Looking to the future and matching ambition with major transport plans, we are pressing ahead to dual both the A9 from Perth to Inverness, and the A96 from Inverness to Aberdeen, collectively some 160 kilometres of upgraded road. The first section of the A9 dualling programme is finished, and this year we expect a major section between Birnam and Luncarty to begin construction. Design work on the A96 is pressing ahead and when work on both dualling schemes is completed, we will
have invested around £6 billion more in our strategic road network, finally connecting all seven of our cities by motorway or dual carriageway.
We want to see more people opt for the train and have invested nearly £8 billion on rail since 2007 to enhance services and upgrade infrastructure. We returned rail services to the Borders for the first time in nearly 50 years, have re-opened the Stirling-Alloa- Kincardine line, and are now operating the revitalised Airdrie-Bathgate line and its new stations. We have increased daily services across Scotland to 2,300 with a further 200 from next year. 160 extra carriages have been added to ScotRail’s fleet with an additional 200 to follow. We are electrifying the rail network across the central belt, and have added 76 kilometres of new track across the country.
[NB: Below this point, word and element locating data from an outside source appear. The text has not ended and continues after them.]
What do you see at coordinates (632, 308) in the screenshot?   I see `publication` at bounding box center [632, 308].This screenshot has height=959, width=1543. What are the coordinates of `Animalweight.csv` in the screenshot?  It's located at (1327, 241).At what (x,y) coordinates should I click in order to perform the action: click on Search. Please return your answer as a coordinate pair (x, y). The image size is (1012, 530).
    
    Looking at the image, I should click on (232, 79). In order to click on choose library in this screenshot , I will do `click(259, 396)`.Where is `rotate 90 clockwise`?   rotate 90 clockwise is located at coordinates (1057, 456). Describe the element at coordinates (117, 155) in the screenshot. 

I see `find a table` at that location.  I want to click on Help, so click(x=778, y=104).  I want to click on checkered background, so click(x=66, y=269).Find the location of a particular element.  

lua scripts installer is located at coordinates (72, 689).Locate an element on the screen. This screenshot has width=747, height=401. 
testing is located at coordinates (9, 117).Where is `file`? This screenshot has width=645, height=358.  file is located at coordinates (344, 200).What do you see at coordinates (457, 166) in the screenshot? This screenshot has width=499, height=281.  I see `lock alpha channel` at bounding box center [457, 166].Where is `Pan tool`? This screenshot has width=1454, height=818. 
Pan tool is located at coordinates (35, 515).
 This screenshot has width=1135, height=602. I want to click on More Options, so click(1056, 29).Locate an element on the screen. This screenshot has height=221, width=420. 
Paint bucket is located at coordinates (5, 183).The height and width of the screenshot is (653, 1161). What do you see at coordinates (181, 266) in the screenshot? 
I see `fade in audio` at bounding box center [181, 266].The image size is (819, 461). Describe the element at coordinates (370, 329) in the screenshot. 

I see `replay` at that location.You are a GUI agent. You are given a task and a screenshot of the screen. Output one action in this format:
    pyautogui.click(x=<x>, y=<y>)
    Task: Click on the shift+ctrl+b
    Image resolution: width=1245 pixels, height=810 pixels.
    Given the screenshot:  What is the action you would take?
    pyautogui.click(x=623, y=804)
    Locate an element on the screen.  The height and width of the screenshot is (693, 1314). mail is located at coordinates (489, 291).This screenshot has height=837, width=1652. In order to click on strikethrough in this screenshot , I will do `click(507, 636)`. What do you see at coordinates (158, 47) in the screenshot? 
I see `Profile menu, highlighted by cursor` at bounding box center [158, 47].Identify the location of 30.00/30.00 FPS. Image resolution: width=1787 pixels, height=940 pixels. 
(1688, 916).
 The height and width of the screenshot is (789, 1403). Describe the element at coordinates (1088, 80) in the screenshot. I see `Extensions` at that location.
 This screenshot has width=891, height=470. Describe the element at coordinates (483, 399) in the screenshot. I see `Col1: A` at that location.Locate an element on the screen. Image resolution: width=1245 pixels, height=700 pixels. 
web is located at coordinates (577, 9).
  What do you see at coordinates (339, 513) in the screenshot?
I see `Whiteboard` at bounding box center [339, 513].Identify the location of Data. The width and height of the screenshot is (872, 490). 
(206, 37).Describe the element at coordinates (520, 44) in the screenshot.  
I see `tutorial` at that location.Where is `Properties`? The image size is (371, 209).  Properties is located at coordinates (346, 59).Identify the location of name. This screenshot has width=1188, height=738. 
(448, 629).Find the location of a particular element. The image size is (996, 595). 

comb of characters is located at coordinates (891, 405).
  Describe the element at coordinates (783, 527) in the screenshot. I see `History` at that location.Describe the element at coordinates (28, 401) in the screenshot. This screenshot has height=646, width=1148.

Work is progressing well on rail enhancements on the Aberdeen to Inverness line and Highland mainline. The first phase of work on the Aberdeen and Inverness line improvements– the relocation of Forres station, platform extensions at Elgin, and signalling upgrades - are complete, with the next stage on the Aberdeen to Inverurie & Insch section now under way – paving the way for faster journeys and more frequent services. The second phase of Highland mainline enhancements, to be
delivered next year, will see passengers benefit from the introduction of a fleet of High Speed Trains, a new timetable of hourly services in both directions between Perth and Inverness with average reductions of around ten minutes, and more
efficient freight operations that better respond to the demand from freight customers.
Our track record on rail alongside our on-going future investment will truly transform the rail network and give passengers and freight users across rural and urban Scotland the best railway they’ve ever had.
Over £200 million is being invested on the National Concessionary Travel Scheme, with widened entitlement that will allow free journeys anywhere in Scotland – from John O’Groats to Jedburgh, or Stranraer to Stonehaven. We have also doubled our investment in active travel to £80 million, having already delivered over 500 kilometres of new walking and cycling infrastructure and over 150 kilometres more resurfaced - opening up cycling and walking activities to more communities. We’re investing over £180 million this year alone in ferries, and £60 million on lifeline air services - better connecting our island and remote communities with local and national economic centres. Transport makes the physical connections between rural and the urban environments, so our strategic and substantive investment is vital for Scotland’s prosperity.
Our investments in physical and digital connectivity are bringing people and places closer together whilst transforming our economic prospects. Our investments are driving innovation and making Scotland more competitive in the 21st century. They are supporting and creating thousands of jobs and new skills. They are creating opportunity and breeding confidence for others to invest in Scotland and its people. They are also better connecting Scotland when it has never been more important to be better connected.